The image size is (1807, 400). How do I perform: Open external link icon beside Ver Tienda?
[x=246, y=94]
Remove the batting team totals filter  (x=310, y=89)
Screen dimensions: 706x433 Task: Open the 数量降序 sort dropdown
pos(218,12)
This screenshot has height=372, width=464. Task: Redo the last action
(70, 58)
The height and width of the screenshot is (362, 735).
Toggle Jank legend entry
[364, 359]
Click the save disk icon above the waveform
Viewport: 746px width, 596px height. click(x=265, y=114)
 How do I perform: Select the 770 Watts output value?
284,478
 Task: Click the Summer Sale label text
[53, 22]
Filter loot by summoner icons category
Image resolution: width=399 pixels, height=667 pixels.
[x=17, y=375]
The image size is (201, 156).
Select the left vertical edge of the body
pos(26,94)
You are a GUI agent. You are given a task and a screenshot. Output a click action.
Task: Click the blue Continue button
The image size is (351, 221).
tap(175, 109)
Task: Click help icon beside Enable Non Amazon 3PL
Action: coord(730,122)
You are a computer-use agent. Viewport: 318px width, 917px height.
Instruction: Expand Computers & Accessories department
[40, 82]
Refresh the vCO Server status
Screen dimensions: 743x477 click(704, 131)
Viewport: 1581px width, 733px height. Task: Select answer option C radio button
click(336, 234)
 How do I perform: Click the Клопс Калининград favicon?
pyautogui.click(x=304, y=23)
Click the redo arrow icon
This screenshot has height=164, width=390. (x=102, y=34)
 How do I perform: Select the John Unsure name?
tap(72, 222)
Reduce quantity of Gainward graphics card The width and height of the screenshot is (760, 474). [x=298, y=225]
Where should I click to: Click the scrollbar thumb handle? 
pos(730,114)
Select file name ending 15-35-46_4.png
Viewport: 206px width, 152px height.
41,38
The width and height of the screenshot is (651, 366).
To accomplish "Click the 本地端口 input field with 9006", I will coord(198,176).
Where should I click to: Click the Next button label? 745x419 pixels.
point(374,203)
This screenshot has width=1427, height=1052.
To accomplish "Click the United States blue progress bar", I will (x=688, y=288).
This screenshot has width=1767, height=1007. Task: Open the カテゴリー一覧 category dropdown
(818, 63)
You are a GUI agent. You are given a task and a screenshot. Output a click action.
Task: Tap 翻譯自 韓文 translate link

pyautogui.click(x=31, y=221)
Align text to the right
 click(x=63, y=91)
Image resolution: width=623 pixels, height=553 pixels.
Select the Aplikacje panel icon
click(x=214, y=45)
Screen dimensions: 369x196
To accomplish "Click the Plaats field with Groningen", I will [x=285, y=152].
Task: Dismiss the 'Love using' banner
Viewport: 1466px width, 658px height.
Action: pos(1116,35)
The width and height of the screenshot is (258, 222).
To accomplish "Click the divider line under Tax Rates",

........

[Work to be completed] Give back exactly the lines that run from the line with "This screenshot has width=1427, height=1052." through the close of the material, counting both ends, and nothing more.

[Answer to the problem]
This screenshot has width=1427, height=1052.
To accomplish "Click the United States blue progress bar", I will (x=688, y=288).
This screenshot has width=1767, height=1007. Task: Open the カテゴリー一覧 category dropdown
(818, 63)
You are a GUI agent. You are given a task and a screenshot. Output a click action.
Task: Tap 翻譯自 韓文 translate link

pyautogui.click(x=31, y=221)
Align text to the right
 click(x=63, y=91)
Image resolution: width=623 pixels, height=553 pixels.
Select the Aplikacje panel icon
click(x=214, y=45)
Screen dimensions: 369x196
To accomplish "Click the Plaats field with Groningen", I will [x=285, y=152].
Task: Dismiss the 'Love using' banner
Viewport: 1466px width, 658px height.
Action: pos(1116,35)
The width and height of the screenshot is (258, 222).
To accomplish "Click the divider line under Tax Rates",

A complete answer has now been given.